WORKING DATA
* * *
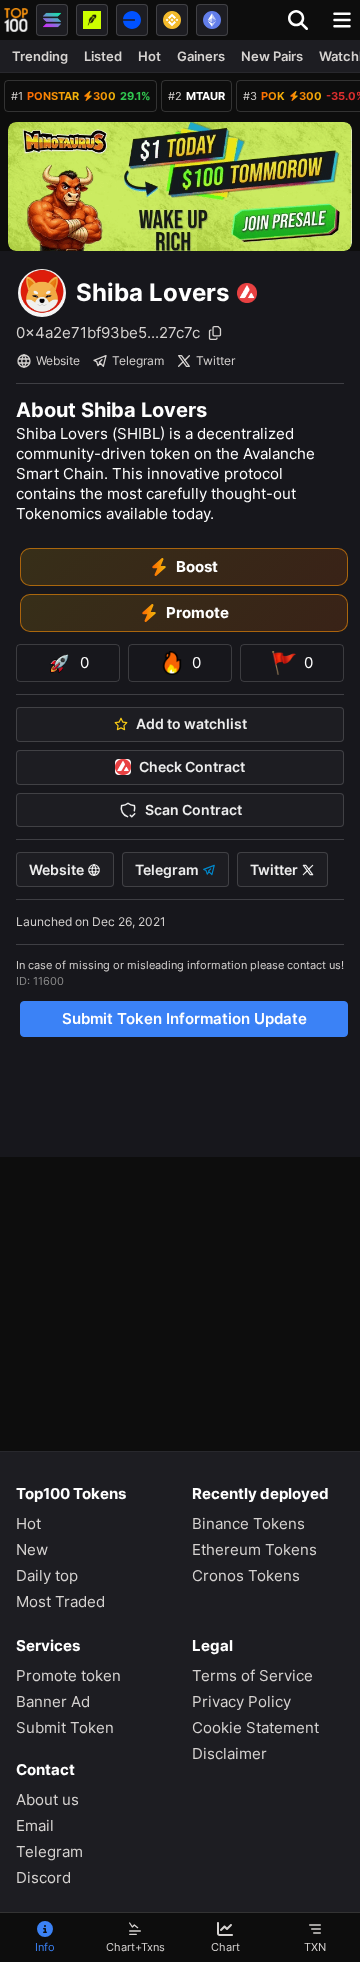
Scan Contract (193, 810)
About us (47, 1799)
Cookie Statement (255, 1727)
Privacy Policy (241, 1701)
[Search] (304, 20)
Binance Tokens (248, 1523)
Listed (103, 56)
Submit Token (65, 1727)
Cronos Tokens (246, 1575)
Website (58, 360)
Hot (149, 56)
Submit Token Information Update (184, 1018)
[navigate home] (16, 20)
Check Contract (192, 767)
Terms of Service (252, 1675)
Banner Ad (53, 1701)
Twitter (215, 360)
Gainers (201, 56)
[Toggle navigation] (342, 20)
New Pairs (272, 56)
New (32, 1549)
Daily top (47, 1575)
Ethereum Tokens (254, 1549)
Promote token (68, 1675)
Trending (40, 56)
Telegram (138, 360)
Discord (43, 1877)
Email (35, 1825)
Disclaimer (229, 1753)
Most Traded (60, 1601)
* * *
ACTIVITY
Give the entries again word for word, but skip the pictures.

RESPONSE TO THE TASK
Scan Contract (193, 810)
About us (47, 1799)
Cookie Statement (255, 1727)
Privacy Policy (241, 1701)
[Search] (304, 20)
Binance Tokens (248, 1523)
Listed (103, 56)
Submit Token (65, 1727)
Cronos Tokens (246, 1575)
Website (58, 360)
Hot (149, 56)
Submit Token Information Update (184, 1018)
[navigate home] (16, 20)
Check Contract (192, 767)
Terms of Service (252, 1675)
Banner Ad (53, 1701)
Twitter (215, 360)
Gainers (201, 56)
[Toggle navigation] (342, 20)
New Pairs (272, 56)
New (32, 1549)
Daily top (47, 1575)
Ethereum Tokens (254, 1549)
Promote token (68, 1675)
Trending (40, 56)
Telegram (138, 360)
Discord (43, 1877)
Email (35, 1825)
Disclaimer (229, 1753)
Most Traded (60, 1601)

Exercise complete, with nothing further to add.